Employers should now ensure that their employee records are up-to-date, including accurately reporting their employee’s details and wages on the Full Payment Submission (FPS) through the RTI reporting system. They should also ensure all their CJRS claims have been accurately submitted and that any necessary amendments have been notified to HMRC.
The Competition and Markets Authority (CMA) launched a COVID-19 taskforce back in March 2020 to identify any commercial practices that adversely affect consumers and to consider appropriate responses to help businesses comply with the law and protect consumers’ rights.
One of the areas where the CMA received reports of unfair practices concerned the early years sector (nurseries and childcare providers). The main areas of concern related to payments and cancellations in the context of COVID-19 lockdown restrictions. This prompted the publication of a statement by the CMA on 30 April 2020, on how the law applies to consumer contracts, refunds and cancellations. On 28 July 2020, the CMA published an open letter.
The letter does not introduce any new laws but does set out in detail how the current law applies in the present circumstances. The CMA was clear that the vast majority of providers were striving to reach fair arrangements.
However, the CMA identified the following three main problem areas:
Providers requiring full or excessively large fees for services which are not being carried out due to the pandemic public health restrictions and government guidance. Providers relying on unfair cancellation terms, such as requiring unreasonable notice to be given, or high cancellation fees in cases where the business is unable to provide the service. Providers putting unfair pressure on consumers to agree to make payments by threatening that the child’s place will be lost or the provider will go out of business. The CMA’s view is that consumers should not have to pay for services that cannot be provided and should also be offered a refund where services are paid for in advance but do not take place as agreed in the contract. In addition, contract terms requiring consumers to pay providers who are not providing the services agreed in the contract are likely to be unfair and unenforceable.
The letter confirms that the CMA will not be taking any action against the early years sector at this stage but will continue to monitor the sector. For the time being, the CMA is asking providers to consider their contracts and arrangements with consumers and take any necessary steps to ensure they comply with the law. Individual consumers will, of course, still have the option of pursuing a claim against businesses for alleged breaches of consumer law.
The government has announced that more small businesses will benefit from the Coronavirus Business Interruption Loan Scheme (CBILS). Under the scheme, borrowers can apply for up to £5 million in finance in the form of loans, overdrafts, invoice finance, and/or asset finance. The government will guarantee lenders 80% of the loan value, as well as covering the first 12 months of interest payments and fees.
Under EU State Aid rules, small firms that were classed as ‘undertakings in difficulty’ were unable to make use of the CBILS. Following a considerable amount of UK Government and industry lobbying, the European Commission has now relaxed its State Aid rules. This means that effective 30 July 2020, ‘micro’ businesses with a turnover of less than £9 million and fewer than 50 employees will be exempt from elements of the ‘undertakings in difficulty’ test and can apply for a loan under the CBILS.
Chris Wilford, Head of Financial Services Policy, CBI said:
‘This is an important step that will help more businesses get the critical support they need. These eligibility hurdles have been a real stumbling block for many firms across the UK throughout the crisis. These were put in place to avoid governments bailing out failing companies, but those rules were established in normal times.’
HM Treasury has also made clear its expectation that all accredited CBILS lenders will implement the changes, noting the consequence that businesses whose CBILS applications they have previously declined may now be eligible.

▸ Work instruction 1
Using the text on COVID-19 business measures, decide whether each statement agrees with it. Answer yes or no for each, and quote the words that decide it. (a) The CMA's open letter introduces new laws. (b) Under the CBILS, the government guarantees lenders 80% of the loan value. (c) The CMA is taking action against the early years sector at this stage.
▸ Work instruction 2
According to the text on COVID-19 business measures, up to how much finance can borrowers apply for under the CBILS?

[Source records]
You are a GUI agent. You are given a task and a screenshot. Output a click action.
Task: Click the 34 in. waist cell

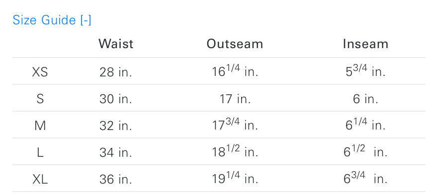(115, 152)
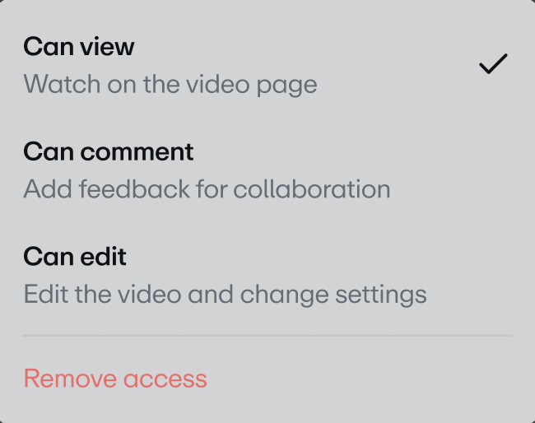Click "Watch on the video page" description
Screen dimensions: 535x423
(x=170, y=84)
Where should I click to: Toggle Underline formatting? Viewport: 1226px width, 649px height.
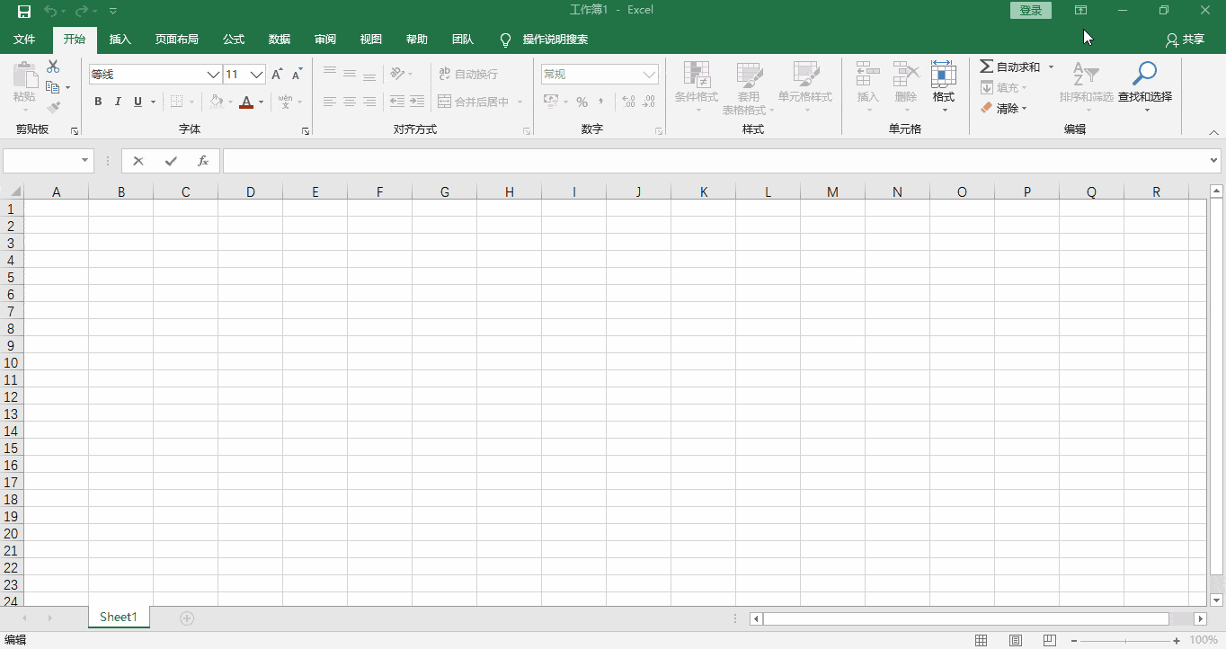138,102
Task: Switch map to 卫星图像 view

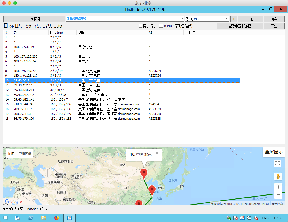Action: coord(25,154)
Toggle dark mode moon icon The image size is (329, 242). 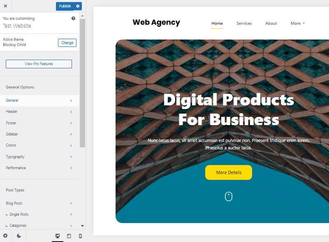(x=19, y=236)
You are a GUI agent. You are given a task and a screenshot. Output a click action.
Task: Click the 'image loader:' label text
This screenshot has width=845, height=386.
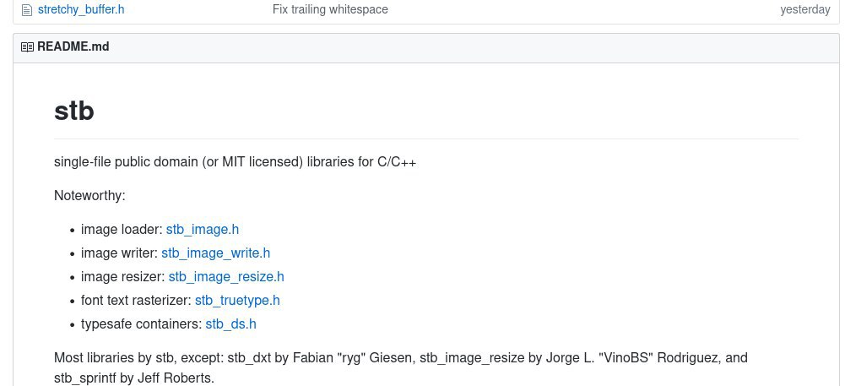point(122,230)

▸ Answer 1
(a) No: "The letter does not introduce any new laws"
(b) Yes: "The government will guarantee lenders 80% of the loan value"
(c) No: "the CMA will not be taking any action against the early years sector at this stage"

▸ Answer 2
Up to £5 million.